PROBLEM DESCRIPTION - List each line in the rows below that includes the word "beside".

# Start of EXERCISE MATERIALS

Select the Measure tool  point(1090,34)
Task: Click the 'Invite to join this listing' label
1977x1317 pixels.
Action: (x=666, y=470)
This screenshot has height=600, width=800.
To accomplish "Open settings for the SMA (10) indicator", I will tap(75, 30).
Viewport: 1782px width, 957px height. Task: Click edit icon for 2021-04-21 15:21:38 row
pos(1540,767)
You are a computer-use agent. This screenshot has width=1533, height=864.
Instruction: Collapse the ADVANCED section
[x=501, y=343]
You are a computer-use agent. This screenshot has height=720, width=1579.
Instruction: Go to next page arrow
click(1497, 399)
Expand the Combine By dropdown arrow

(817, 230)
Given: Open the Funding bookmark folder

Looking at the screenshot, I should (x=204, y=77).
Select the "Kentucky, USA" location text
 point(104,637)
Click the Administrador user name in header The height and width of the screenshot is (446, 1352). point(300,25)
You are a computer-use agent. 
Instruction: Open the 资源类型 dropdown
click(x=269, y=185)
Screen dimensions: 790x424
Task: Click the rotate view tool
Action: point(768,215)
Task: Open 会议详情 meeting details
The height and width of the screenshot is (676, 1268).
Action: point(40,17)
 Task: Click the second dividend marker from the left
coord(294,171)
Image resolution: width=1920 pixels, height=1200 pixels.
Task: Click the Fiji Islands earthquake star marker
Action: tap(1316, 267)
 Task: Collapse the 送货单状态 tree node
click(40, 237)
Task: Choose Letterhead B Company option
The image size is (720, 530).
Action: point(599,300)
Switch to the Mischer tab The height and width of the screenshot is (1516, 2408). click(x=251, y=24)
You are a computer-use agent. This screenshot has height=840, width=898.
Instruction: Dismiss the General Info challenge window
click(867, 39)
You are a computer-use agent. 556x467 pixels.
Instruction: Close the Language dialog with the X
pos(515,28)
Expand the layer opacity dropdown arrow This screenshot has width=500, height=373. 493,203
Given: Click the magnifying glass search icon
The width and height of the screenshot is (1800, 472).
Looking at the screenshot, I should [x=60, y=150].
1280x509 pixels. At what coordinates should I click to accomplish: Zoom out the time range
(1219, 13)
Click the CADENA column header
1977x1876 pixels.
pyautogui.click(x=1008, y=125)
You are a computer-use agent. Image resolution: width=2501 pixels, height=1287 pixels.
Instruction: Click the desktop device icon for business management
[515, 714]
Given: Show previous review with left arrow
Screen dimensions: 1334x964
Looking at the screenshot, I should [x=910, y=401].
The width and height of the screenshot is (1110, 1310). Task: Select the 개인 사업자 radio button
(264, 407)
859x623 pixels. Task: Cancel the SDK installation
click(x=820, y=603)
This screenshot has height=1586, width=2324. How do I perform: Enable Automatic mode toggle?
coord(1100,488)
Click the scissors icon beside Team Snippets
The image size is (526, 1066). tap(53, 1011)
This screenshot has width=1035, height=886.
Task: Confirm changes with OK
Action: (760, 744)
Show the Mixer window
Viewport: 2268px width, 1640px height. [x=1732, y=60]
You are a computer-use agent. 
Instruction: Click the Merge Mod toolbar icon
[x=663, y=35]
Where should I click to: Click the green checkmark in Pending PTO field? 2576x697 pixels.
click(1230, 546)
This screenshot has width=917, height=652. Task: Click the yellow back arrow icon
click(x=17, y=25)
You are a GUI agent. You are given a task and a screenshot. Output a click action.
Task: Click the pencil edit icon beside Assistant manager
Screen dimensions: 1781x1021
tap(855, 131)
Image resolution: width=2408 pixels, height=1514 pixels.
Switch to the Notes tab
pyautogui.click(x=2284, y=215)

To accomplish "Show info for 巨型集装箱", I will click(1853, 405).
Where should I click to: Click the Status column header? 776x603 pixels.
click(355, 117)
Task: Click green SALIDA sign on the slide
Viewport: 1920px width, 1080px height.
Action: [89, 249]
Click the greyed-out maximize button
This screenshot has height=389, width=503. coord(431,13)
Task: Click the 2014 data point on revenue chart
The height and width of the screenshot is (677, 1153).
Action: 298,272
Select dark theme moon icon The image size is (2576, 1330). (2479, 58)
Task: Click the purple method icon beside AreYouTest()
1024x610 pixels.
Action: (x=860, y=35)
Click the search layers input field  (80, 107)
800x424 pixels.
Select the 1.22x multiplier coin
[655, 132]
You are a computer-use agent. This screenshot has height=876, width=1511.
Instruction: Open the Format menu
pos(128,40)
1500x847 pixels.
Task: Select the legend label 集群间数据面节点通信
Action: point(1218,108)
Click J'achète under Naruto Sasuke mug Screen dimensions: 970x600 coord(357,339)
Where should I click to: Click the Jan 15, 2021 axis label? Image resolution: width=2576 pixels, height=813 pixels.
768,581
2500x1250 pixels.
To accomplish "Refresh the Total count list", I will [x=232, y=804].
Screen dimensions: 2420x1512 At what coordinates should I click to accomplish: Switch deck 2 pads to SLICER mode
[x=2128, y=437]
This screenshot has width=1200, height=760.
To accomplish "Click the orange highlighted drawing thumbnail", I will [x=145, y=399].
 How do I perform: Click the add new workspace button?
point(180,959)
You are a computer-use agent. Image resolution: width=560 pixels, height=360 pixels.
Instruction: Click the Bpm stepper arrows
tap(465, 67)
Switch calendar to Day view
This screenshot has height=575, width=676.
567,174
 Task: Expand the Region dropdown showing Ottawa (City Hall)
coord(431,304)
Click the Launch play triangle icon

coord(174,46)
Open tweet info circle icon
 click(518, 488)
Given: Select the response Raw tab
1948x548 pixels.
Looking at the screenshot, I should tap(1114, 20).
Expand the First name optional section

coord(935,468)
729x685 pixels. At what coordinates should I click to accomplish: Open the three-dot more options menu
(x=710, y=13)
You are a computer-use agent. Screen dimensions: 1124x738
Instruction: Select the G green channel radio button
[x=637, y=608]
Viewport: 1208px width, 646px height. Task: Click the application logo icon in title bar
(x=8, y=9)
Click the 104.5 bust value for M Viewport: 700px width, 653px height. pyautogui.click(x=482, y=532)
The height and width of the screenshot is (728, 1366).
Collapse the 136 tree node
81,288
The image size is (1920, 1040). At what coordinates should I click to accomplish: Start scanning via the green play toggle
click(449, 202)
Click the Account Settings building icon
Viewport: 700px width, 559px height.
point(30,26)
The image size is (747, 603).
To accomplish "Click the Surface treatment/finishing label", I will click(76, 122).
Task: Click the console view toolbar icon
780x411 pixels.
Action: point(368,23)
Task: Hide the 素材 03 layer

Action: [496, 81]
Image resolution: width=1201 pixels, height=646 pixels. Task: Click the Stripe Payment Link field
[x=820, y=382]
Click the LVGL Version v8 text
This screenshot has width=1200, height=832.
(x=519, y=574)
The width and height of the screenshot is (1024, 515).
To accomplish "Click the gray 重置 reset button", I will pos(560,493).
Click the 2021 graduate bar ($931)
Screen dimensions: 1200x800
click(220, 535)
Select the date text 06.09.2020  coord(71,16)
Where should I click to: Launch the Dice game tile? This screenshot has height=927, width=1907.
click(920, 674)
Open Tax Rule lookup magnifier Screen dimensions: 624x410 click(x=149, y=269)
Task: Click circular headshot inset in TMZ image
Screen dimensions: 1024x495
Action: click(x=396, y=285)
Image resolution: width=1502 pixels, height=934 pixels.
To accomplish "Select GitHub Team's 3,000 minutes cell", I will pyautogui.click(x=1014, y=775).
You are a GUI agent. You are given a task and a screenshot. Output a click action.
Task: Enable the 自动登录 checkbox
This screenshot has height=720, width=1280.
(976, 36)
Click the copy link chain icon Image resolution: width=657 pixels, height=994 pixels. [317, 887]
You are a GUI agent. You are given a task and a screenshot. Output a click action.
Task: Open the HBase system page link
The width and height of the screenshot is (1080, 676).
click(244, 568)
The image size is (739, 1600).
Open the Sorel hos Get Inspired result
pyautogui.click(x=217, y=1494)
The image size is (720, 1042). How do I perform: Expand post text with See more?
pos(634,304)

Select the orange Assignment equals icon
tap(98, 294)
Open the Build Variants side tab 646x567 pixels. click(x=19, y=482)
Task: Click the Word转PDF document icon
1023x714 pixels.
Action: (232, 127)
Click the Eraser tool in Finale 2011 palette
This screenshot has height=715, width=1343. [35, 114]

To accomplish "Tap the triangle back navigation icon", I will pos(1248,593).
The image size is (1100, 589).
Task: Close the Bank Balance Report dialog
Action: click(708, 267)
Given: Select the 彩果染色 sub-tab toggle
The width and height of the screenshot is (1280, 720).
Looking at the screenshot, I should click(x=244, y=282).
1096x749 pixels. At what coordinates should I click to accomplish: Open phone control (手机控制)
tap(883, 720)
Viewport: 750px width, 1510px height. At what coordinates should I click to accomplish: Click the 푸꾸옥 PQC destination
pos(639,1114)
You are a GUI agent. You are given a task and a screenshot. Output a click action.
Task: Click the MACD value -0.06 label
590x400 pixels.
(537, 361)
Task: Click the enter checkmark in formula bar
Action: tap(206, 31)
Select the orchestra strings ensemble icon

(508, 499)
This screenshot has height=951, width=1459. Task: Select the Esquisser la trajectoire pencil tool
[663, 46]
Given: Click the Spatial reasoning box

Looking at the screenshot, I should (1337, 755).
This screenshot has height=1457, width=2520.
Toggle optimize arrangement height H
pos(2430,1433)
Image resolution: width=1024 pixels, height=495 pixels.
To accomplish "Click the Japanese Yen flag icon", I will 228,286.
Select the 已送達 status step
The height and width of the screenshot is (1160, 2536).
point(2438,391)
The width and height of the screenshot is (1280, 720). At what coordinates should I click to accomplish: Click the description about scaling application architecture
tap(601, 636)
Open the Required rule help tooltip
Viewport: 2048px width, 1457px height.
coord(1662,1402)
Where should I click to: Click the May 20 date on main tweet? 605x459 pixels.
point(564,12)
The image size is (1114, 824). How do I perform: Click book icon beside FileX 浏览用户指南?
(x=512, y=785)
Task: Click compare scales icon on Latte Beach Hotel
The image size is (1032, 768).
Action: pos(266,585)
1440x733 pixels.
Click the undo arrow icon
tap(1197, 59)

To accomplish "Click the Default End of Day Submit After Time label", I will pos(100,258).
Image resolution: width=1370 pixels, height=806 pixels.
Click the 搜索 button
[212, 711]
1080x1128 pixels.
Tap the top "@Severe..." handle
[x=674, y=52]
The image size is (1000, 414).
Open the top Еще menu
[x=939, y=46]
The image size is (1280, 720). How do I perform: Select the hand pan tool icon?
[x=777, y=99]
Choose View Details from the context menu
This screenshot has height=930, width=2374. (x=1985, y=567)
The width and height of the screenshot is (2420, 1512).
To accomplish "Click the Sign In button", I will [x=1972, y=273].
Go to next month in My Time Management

# End of EXERCISE MATERIALS

SOLUTION -
Click the scissors icon beside Team Snippets
Task: Click the pencil edit icon beside Assistant manager
Task: Click the purple method icon beside AreYouTest()
The image size is (1114, 824). How do I perform: Click book icon beside FileX 浏览用户指南?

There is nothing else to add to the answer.